FIGS. 3 and 4 are cross-sections showing details of the contact regions of the two cutting inserts when the parts of the tool are in the closed position in alternative preferred embodiments cutting by shearing action according to the present invention. The two inserts are laterally offset from each other, such that only portions of the inner faces come in contact with each other, either with little to no overlap as in FIG. 3, or with some degree of overlap as in FIG. 4. As the jaws are closed, shearing action is exerted on the wire placed between them as the cutting inserts approach each other.

The inserts are held in place in their respective recesses by pressure from the insert retention portions 25 and 27 disposed on the opposing part. The insert retention portions 25 and 27 are adapted to firmly contact the inserts 21 and 23 respectively, the insert retention portion of each part securing the insert held within the recess of the jaw of the opposing part by exerting pressure on the face of the insert opposite that face of the insert disposed against the rear of its recess. As the jaws are closed against a wire held therebetween, the insert retention portions and the rear of the recess act to retain the insert from lateral displacement under the closing pressure, thus constraining them to exert the desired cutting force against the wire. The degree of tension with which the inserts are held in place is preferably controllable by the tension with which the two parts 12 and 14 are held to each other by the pivot, for instance when the pivot is a screw and threaded post which may be tightened to various degrees, optionally with a tensioning spring member such as a split washer (not shown). The insert retention portions may preferably be flat where they contact their respective cutting inserts, but alternatively they may have slightly raised sections, such as dimples, that define the regions of contact between the insert retention portions and the respective cutting inserts they retain in the respective recesses without departing from the principles of the invention. Preferably the inserts are held firmly, but not so tightly as to bind the jaws and make them difficult to operate. Preferably the contact surfaces of the retention portions and the inserts are smooth enough to allow for relatively low friction between them as the jaws are opened and closed, despite the pressure exerted on the inserts by the insert retention portions which serves to hold the inserts in their respective recesses.

Data section:
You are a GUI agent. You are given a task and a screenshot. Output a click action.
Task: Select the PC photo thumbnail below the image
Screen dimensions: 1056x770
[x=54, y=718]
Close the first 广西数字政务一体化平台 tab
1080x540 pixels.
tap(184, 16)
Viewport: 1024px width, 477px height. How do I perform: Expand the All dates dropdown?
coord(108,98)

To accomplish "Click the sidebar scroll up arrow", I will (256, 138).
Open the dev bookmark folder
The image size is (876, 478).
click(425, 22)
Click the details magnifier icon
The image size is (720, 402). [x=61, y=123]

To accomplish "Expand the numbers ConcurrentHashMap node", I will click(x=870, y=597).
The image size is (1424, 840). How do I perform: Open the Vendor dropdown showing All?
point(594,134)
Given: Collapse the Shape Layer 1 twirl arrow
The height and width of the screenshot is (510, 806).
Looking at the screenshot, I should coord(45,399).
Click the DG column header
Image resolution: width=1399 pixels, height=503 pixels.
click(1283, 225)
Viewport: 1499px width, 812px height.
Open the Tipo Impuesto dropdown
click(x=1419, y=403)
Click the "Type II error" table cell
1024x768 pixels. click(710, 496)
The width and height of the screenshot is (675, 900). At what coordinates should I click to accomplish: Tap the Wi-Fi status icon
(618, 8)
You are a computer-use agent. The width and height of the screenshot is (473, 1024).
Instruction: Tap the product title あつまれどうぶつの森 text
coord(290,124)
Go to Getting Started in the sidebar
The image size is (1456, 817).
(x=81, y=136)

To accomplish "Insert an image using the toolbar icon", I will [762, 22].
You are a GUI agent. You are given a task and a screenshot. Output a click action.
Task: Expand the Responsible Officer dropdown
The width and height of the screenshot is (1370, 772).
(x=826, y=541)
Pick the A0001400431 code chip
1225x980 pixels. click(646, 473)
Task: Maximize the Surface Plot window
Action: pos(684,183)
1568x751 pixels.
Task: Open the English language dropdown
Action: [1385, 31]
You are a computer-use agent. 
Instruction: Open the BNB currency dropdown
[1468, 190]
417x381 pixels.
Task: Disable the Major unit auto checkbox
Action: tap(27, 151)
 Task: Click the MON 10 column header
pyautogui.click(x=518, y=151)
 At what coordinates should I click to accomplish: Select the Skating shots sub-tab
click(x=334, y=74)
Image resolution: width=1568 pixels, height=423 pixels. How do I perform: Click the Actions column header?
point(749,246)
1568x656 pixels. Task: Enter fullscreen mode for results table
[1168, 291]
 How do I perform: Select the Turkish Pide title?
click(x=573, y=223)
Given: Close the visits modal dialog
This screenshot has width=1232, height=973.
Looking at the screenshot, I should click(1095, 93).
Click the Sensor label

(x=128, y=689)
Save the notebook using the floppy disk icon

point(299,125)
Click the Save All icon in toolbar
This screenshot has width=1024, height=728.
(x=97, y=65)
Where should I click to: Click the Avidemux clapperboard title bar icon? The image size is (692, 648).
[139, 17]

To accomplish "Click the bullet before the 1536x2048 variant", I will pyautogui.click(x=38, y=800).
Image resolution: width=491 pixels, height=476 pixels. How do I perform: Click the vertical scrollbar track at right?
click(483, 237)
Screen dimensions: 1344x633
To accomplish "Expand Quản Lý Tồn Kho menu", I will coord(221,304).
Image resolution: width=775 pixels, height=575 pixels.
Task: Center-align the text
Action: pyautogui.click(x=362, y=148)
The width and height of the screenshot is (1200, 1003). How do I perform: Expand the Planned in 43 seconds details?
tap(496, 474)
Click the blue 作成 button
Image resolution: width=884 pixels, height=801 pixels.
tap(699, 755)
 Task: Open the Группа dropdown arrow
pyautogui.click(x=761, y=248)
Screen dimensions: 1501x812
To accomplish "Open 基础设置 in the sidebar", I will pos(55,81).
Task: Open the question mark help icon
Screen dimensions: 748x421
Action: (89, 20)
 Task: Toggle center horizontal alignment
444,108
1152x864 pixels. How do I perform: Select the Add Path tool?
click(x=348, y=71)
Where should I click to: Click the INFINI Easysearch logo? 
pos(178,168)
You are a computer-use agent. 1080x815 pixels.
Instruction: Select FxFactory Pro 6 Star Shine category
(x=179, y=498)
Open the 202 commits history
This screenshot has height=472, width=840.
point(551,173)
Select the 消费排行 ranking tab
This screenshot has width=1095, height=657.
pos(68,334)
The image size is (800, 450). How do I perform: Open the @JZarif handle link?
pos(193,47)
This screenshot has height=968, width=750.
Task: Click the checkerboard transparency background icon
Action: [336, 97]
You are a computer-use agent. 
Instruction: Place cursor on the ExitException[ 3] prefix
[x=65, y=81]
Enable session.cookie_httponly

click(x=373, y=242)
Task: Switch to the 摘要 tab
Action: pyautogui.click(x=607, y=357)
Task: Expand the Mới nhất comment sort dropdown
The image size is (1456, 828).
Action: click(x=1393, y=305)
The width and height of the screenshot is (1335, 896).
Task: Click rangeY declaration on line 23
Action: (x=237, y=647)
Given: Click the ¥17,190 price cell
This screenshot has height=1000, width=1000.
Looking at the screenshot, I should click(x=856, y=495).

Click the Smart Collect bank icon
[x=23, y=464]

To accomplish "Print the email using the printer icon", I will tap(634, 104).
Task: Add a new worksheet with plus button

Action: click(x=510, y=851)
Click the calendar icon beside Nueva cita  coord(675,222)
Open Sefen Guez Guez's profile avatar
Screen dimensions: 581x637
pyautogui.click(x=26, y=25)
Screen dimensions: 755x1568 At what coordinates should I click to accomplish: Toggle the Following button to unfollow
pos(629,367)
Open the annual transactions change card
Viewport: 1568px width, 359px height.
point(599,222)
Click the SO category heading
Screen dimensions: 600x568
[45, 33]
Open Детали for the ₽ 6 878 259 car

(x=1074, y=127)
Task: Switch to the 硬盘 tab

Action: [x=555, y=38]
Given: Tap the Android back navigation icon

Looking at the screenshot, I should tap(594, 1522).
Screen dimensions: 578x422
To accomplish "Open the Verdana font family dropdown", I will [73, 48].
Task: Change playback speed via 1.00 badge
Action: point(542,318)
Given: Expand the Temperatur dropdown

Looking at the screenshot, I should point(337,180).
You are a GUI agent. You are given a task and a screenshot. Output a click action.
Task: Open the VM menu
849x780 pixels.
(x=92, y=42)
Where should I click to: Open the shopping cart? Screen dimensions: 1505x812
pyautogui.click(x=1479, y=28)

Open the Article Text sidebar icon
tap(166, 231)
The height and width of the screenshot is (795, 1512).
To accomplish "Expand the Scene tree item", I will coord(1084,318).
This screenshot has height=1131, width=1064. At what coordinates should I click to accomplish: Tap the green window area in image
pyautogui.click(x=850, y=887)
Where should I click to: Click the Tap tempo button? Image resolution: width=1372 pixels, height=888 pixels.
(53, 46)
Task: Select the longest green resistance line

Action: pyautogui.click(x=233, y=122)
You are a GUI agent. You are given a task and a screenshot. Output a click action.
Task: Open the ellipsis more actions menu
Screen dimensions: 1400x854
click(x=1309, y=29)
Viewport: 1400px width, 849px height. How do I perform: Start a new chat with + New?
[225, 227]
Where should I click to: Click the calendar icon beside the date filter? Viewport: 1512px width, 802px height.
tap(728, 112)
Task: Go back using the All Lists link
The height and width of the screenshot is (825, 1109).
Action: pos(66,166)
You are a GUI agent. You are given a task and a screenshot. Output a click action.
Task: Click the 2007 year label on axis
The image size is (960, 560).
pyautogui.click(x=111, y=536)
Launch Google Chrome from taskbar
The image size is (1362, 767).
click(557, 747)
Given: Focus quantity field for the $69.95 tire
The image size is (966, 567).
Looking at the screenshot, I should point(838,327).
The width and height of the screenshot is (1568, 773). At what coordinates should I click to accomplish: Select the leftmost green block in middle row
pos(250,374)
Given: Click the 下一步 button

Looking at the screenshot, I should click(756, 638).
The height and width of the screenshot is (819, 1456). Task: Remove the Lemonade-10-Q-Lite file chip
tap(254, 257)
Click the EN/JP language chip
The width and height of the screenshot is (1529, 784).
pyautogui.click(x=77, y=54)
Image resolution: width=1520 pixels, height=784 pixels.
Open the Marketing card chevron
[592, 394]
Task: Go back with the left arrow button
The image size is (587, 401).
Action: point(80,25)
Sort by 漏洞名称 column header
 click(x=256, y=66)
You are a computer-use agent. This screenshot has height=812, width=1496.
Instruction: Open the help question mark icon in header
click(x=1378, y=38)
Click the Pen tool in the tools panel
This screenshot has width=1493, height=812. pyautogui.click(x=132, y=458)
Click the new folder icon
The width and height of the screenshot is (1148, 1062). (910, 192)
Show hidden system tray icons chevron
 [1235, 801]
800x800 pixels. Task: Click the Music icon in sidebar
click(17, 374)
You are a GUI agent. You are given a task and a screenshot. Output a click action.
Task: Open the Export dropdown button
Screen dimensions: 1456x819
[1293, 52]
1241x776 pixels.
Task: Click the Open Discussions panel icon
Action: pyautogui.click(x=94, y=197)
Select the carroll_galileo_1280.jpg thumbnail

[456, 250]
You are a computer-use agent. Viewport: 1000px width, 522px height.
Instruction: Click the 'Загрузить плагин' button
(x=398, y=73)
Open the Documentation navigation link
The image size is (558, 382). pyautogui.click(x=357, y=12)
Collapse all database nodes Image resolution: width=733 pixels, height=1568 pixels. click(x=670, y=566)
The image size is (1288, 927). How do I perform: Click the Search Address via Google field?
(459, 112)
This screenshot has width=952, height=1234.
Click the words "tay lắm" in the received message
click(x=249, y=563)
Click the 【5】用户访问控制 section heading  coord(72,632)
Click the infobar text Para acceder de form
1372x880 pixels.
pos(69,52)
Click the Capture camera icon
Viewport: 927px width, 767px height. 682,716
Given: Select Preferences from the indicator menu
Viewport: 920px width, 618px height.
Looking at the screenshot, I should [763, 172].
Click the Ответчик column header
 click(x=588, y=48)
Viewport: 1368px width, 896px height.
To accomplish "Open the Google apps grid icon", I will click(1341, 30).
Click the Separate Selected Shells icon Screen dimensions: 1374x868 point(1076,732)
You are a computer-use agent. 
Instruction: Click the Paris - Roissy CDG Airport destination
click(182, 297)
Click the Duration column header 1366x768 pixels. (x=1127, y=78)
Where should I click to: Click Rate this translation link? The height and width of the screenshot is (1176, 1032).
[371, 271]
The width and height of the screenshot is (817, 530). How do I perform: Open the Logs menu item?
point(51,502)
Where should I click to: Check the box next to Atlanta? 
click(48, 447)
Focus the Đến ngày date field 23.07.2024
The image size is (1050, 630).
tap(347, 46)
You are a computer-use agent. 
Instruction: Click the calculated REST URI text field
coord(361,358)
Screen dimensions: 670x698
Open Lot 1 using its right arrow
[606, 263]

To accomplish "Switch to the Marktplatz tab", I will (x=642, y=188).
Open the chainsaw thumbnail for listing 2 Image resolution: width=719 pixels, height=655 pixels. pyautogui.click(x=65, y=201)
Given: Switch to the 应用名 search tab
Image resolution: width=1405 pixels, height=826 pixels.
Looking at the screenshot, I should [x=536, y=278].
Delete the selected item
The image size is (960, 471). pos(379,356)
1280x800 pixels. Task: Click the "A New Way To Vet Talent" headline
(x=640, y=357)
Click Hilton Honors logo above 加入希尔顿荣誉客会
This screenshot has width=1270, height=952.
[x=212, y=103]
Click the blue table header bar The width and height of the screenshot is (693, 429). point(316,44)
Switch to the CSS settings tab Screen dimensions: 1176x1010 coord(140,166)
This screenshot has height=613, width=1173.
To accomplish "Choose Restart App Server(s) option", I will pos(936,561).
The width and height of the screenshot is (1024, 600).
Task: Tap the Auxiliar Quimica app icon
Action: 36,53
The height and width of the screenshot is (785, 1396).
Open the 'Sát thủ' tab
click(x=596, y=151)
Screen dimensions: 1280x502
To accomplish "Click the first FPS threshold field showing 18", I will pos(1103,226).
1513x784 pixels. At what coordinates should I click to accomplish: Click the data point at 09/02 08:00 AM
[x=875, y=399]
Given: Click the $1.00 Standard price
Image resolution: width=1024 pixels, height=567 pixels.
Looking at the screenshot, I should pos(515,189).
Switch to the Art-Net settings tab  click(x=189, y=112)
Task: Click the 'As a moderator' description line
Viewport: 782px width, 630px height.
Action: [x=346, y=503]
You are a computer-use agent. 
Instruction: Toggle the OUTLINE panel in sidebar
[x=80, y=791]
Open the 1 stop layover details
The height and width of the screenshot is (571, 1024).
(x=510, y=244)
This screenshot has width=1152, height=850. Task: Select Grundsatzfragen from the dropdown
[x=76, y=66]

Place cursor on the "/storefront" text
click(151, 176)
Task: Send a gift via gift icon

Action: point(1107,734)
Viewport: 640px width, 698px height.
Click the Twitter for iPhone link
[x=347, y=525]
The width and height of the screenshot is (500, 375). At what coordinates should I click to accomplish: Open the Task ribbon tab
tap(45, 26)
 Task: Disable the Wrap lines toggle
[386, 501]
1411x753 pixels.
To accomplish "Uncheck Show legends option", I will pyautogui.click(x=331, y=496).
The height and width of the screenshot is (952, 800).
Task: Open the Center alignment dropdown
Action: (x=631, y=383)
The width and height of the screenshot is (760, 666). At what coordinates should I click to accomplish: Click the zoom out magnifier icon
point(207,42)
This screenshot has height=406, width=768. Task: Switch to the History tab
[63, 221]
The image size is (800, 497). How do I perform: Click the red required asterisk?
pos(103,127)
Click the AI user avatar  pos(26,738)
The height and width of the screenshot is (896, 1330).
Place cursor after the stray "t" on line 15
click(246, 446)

Required tasks:
1. In the passage on the tool's cutting inserts, write out the text starting with "FIGS. 3 and" and going on through "approach each other.", substituting "arms" for "jaws".
2. Please carry the description of the tool's cutting inserts forward from its last sentence.
The listing plays no part in this work.

Exercise results:
1.
FIGS. 3 and 4 are cross-sections showing details of the contact regions of the two cutting inserts when the parts of the tool are in the closed position in alternative preferred embodiments cutting by shearing action according to the present invention. The two inserts are laterally offset from each other, such that only portions of the inner faces come in contact with each other, either with little to no overlap as in FIG. 3, or with some degree of overlap as in FIG. 4. As the arms are closed, shearing action is exerted on the wire placed between them as the cutting inserts approach each other.

2.
In another preferred embodiment, the cutting inserts are configured to cut the wire with a pinching action. In this preferred embodiment, illustrated in FIG. 5, the cutting inserts are of sufficient thickness and are located in the jaws such that the upper edges meet face to face when the parts are squeezed. Preferably, the upper edges are both of a sharpened configuration and are disposed such that two sharp edges meet in a directly opposed manner upon closing the parts. Again, the inserts are held by the insert retention portions which are suitably positioned to provide the appropriate amount of pressure to retain the inserts and inhibit lateral displacement under pressure. The cross-sectional view of the details of the cutting insert contact region as shown in FIG. 5 in this preferred embodiment, wherein the inserts are brought to points on the cutting edges, and the points of the two inserts meet directly to cut with the pinching action, further clarify the features of this alternative preferred embodiment.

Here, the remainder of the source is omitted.